Мама Сакагучи вышла нас встретить.
– Как приятно видеть вас. Как хорошо ты поработала сегодня днем, Минеко!
– Нет, – пробормотала я, – нет. Я была просто ужасна.
– Ты? Почему?
– Я сделала ошибку.
– Ошибку? Где? Я не видела никаких ошибок. Думаю, что ты прекрасно танцевала.
– Мама, могу я остаться тут, с вами?
– Конечно. Только сначала ты должна пойти домой и предупредить тетушку Оима, где ты будешь, чтобы она не волновалась.
Всю дорогу у меня подкашивались ноги. Тетушка Оима ждала меня напротив жаровни. Ее лицо прояснилось, когда она увидела меня.
– Тебя не было так долго! Ты заходила в кафе, чтобы покушать? Вкусно было?
– Мы заходили к маме Сакагучи, – вместо меня ответила Кунико.
– Как хорошо. Я уверена, что она была очень довольна.
Чем добрее ко мне относились, тем хуже я себя чувствовала. Я злилась на себя и сгорала от ненависти к себе.
Я спряталась в шкафу.
На следующий день вместе с Кунико я пошла пешком к маленькой святыне на мосту Татцуми, где обычно встречалась с девочками по дороге в школу. Они все были там. Я подошла к каждой из них и поклонилась.

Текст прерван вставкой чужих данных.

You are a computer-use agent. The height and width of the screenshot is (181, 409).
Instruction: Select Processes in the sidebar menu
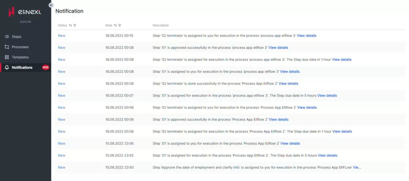click(x=20, y=47)
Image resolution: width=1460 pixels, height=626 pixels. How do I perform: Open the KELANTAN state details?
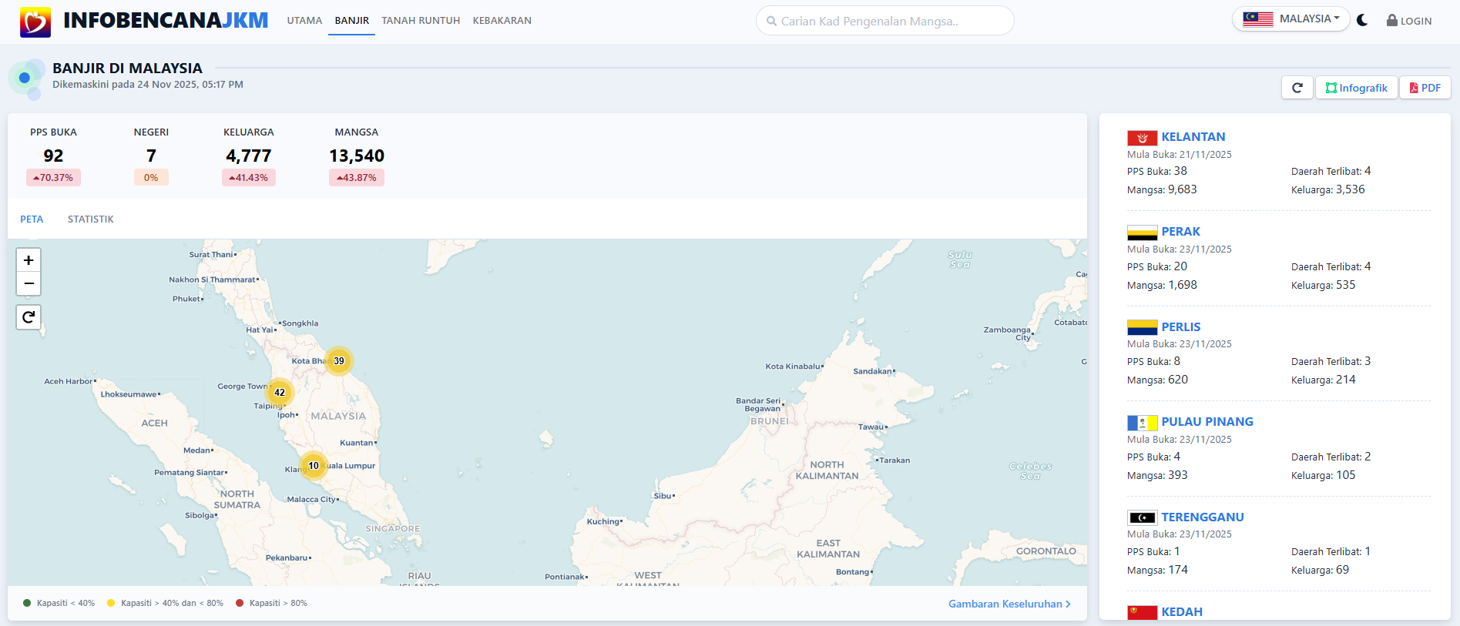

– Я сожалею, что вчера совершила ошибку. Пожалуйста, извините меня.
Они очень хорошо отнеслись к этому и не держали на меня зла.
Через день после публичного выступления нам нужно было нанести официальный визит учительнице, чтобы поблагодарить ее. Естественно, мы пошли к старшей учительнице, когда пришли в студию. Я спряталась за другими девочками.
Мы одновременно поклонились, а иэмото похвалила нас за вчерашнее представление.
– Вы прекрасно поработали! Пожалуйста, продолжайте так же и в будущем. Много тренируйтесь.
– Спасибо, учительница, – хором сказали все, – мы будем.
Все, кроме меня. Я пыталась стать невидимкой.
Старшая учительница посмотрела прямо на меня, как будто услышала мою просьбу о помощи.
– Минеко, – сказала она, – я не хочу, чтобы ты беспокоилась о том, что произошло вчера.
Меня снова охватил стыд, и я убежала к Кунико.
Могло показаться, что она пытается успокоить меня. Но это было не так. Учительница была не таким человеком: посылая мне сообщение – громко и внятно, – она говорила о том, что я не имею права на ошибку. Не имею, если хочу стать великой танцовщицей.